Most of the candidates, early or late, zeroed in on homelessness as a problem. One candidate was even bold enough to suggest that he would “solve homelessness.” That’s a big and briny declaration, and, of course, it is equally absurd, but there it was on the long list of heroic crusades the candidate claimed he would embark on — given the necessary donations and, of course, that annoying requirement of actual votes. I don’t believe that he — or any of the other candidates—will be solving homelessness, but then again I’m a born-again, dyed-in-the-wool, way-up-the-holler kind of skeptic when it comes to politicians and their promises.

But let’s try to be honest, for once. Nobody “solves” homelessness. If you have lived in enough places around the country, long enough, you realize that this problem — in the macro — doesn’t get solved anywhere. It gets punted. It gets punted because nobody, and I mean nobody, knows how to do it. If somebody knew how to do it the model would have been copied and pasted everywhere by now. I will stipulate that there are a very small number of long-term success stories, even as I struggle to remember any of them.

What happens, usually, is this: Well-meaning people of all stripes take on the issue with passion and devotion, and then run up against funding problems, the Sovietizing American administrative state, and the labyrinth of policy and legal nightmares that simply kill most of the best and most legitimate efforts at large-scale alleviation.

These fine people are then reduced to tinkering around the edges, with results that often look cynical: Sidewalk benches get turned around so that they are facing traffic, camps get cleaned up and punted to a different part of town, warrants become non-bookable on top of non-extraditable.

Public officials sigh and shrug their shoulders — particularly Federal officials, because they can’t even blow their noses without permission from the Fuhrer-bunker in Washington.

And here’s another thing worth saying out loud: Sometimes the people who need help just don’t want it.

Eventually everyone gets mad at the cops because they are too slow to react, or too fast, too light in their touch, or too heavy handed.

The politicians are happy for the cops to get rolled under the bus, ad infinitum, but the cops, taking yet another PR beating over an issue they neither caused nor have the resources to fix, then build various teams with fancy acronyms to deal with the very many legal and mental-health issues that are associated with homelessness.

Task Forces and Emergencies are created and declared.

The camps get cleaned up and punted again — this time with reporters and cameras on hand — to a different side of town or, as in the case of Bend, from the spaghetti bowl to the greenbelt across the parkway where it lands right in front of the sheriff’s office.

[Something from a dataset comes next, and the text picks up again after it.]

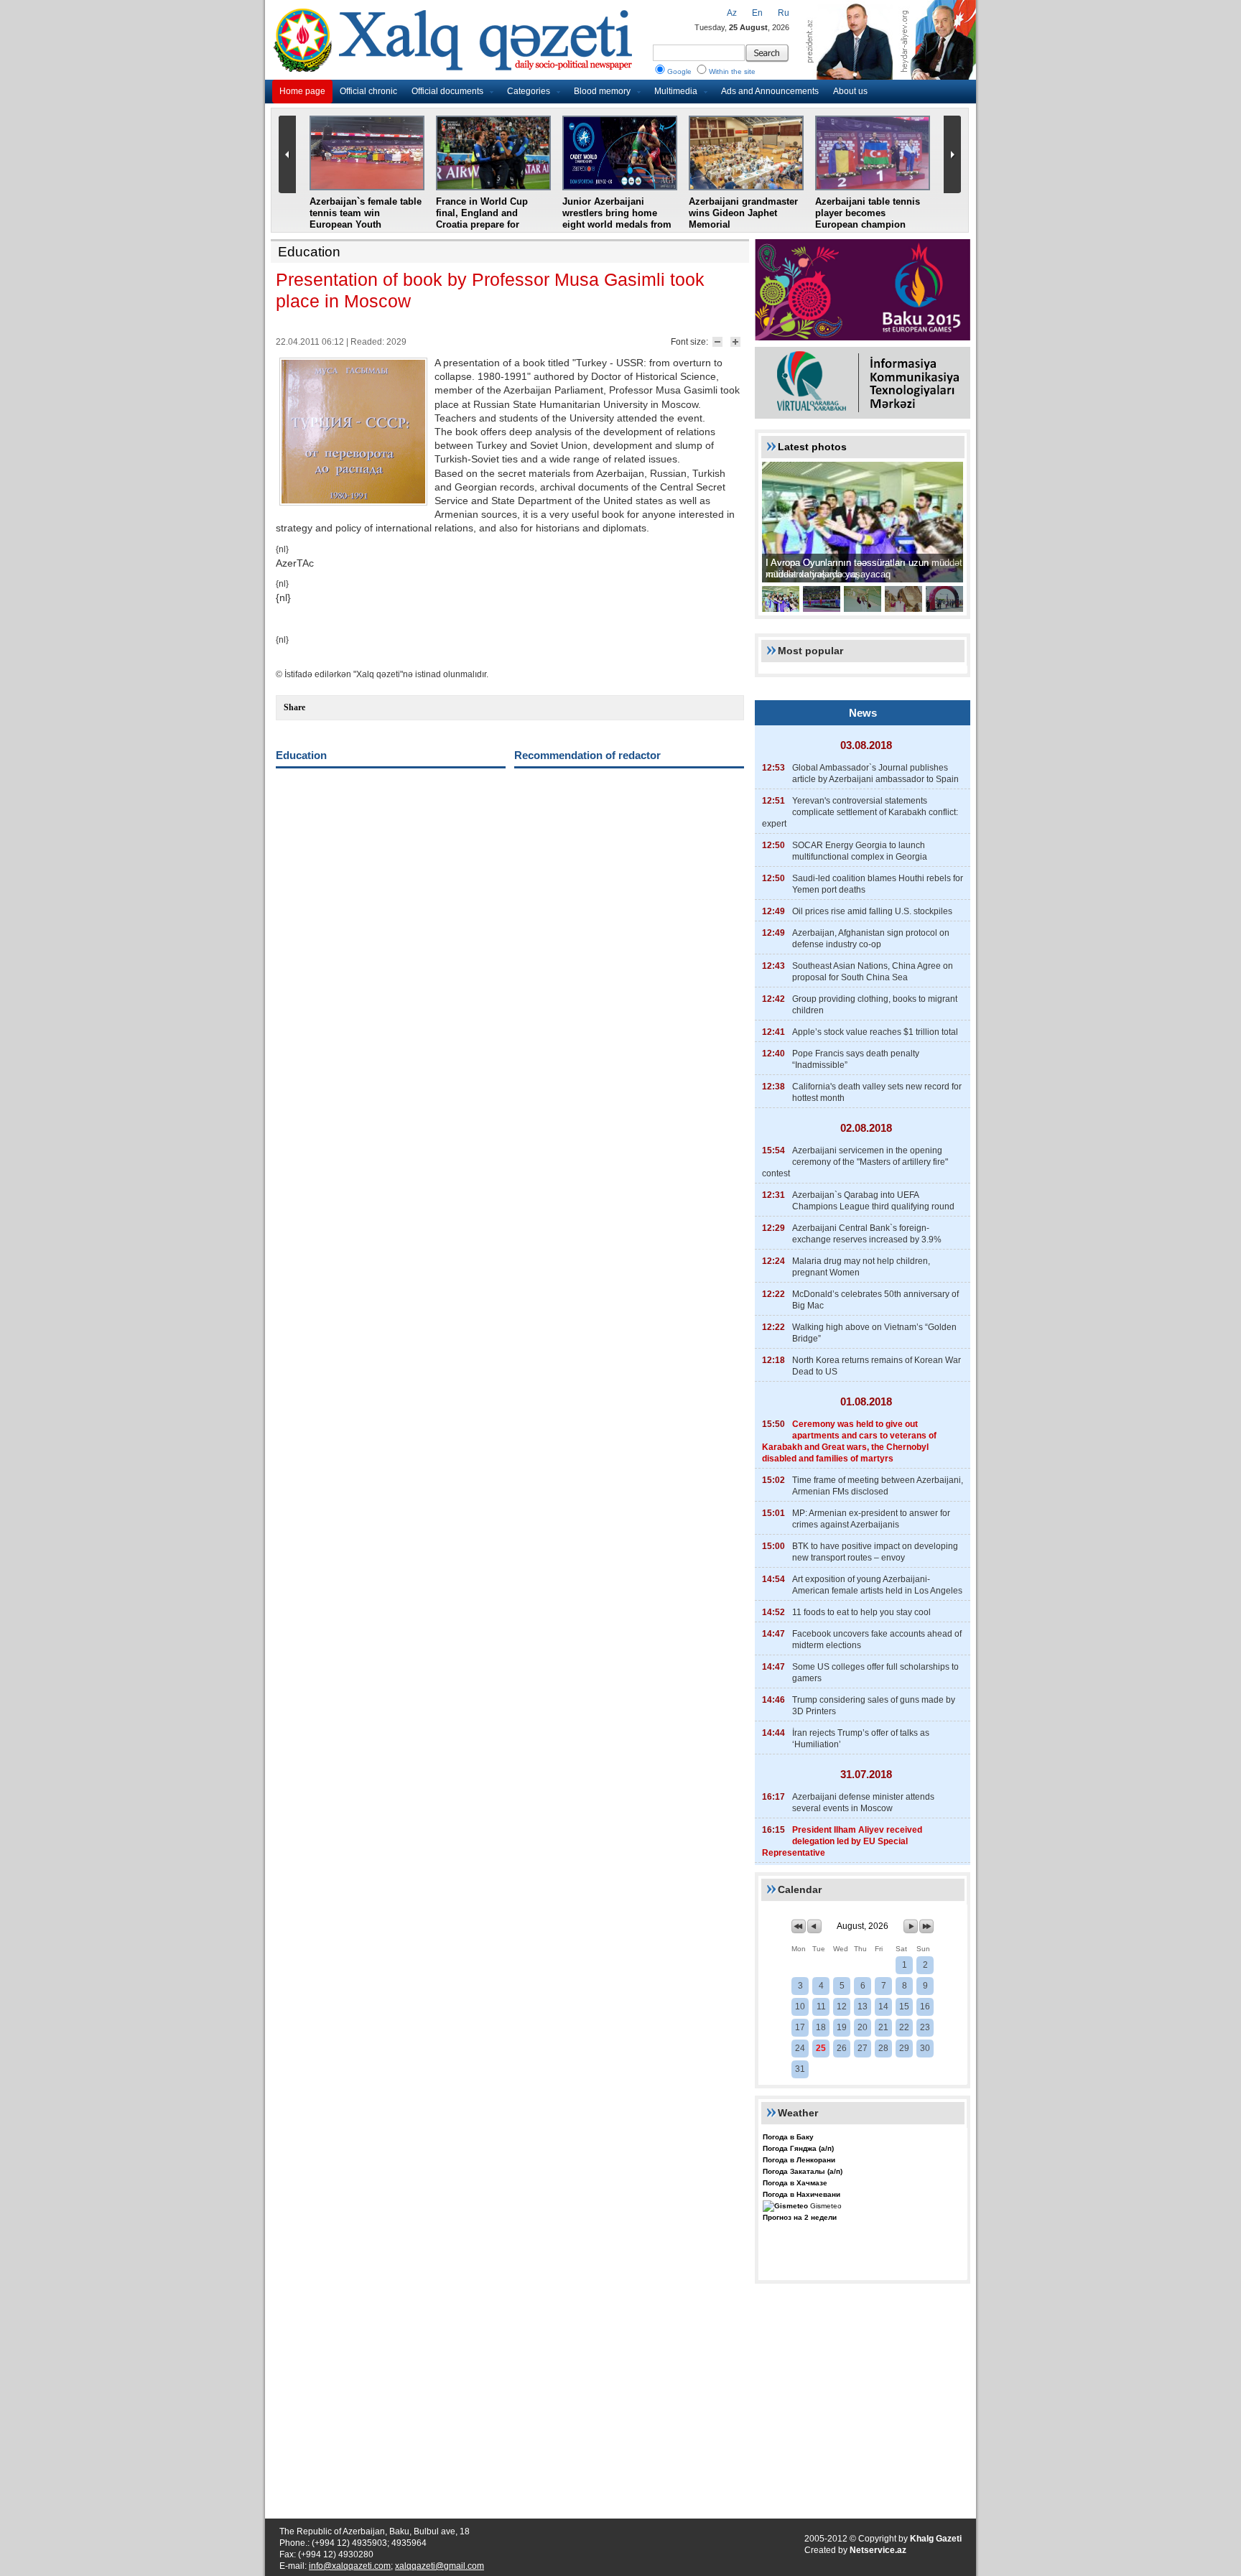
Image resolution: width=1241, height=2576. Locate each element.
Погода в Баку (788, 2137)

What gets “solved” exactly? Nothing, because movement and action are not the same thing.

I don’t have any answers either. I have a litany of cautionary tales. But I can tell you for certain that turning one of our city parks into a homeless camp is a no-good, very bad idea. Within a week it will look like Woodstock after the big rain. Spare me the letters. It will, and you know it will. Which is perfectly fine with me, if that’s the direction Sisters would like to go. Many of us will just accelerate our move to some other town where it takes less than 15 years to put in a roundabout and a homeless camp isn’t the first thing grandma sees when she comes for a visit.

What’s probably needed is a permanent shelter. What almost nobody wants built next to them is a permanent shelter. There are good reasons for not wanting one, and if you want to buy me a cup of coffee I’ll talk your ear off with experiences born in some of the larger shelters in the western United States. It will come from a law-enforcement perspective, which, in the progressive era, has trouble getting air-time. But I’m not imagining the rapes, the stabbings, the meth-zombies, the domestic violence and murder-fugitives, the piles of fetid trash, the rats, the TB, HIV, and hepatitis, or the alcoholism and drug abuse. That all comes with it.

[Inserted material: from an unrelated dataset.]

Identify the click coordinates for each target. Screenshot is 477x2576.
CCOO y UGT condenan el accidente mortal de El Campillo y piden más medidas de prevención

If you build a permanent shelter people from all over the United States will come to live in it.

My apologies to W.P. Kinsella, who deserves better, but if you build it, they will come.

They will come from Portland, Eugene, Salem, Seattle, Los Angeles, Oxnard, Minnesota, North Carolina, Maryland, and many of them will come from Mexico, Guatemala, and Honduras.

It’s not important that you believe me.

And before the vigilance committees start spitting their predictable venom: I hate the idea that anyone has to live in the woods or sleep in a dumpster.

It’s revolting to me that anyone in the United States goes hungry.

But if you establish a camp, or build a permanent shelter, people will come from the corners of the earth to live in it.

But Sisters could do it. Turns out the floorspace and facilities might be available now that the Laird people have gathered up what’s left of their guaranteed money and penny-stock, and split town. Lots and lots of square feet over there. Perfect for bunk beds, and a bowl of soup in a blizzard, one might think.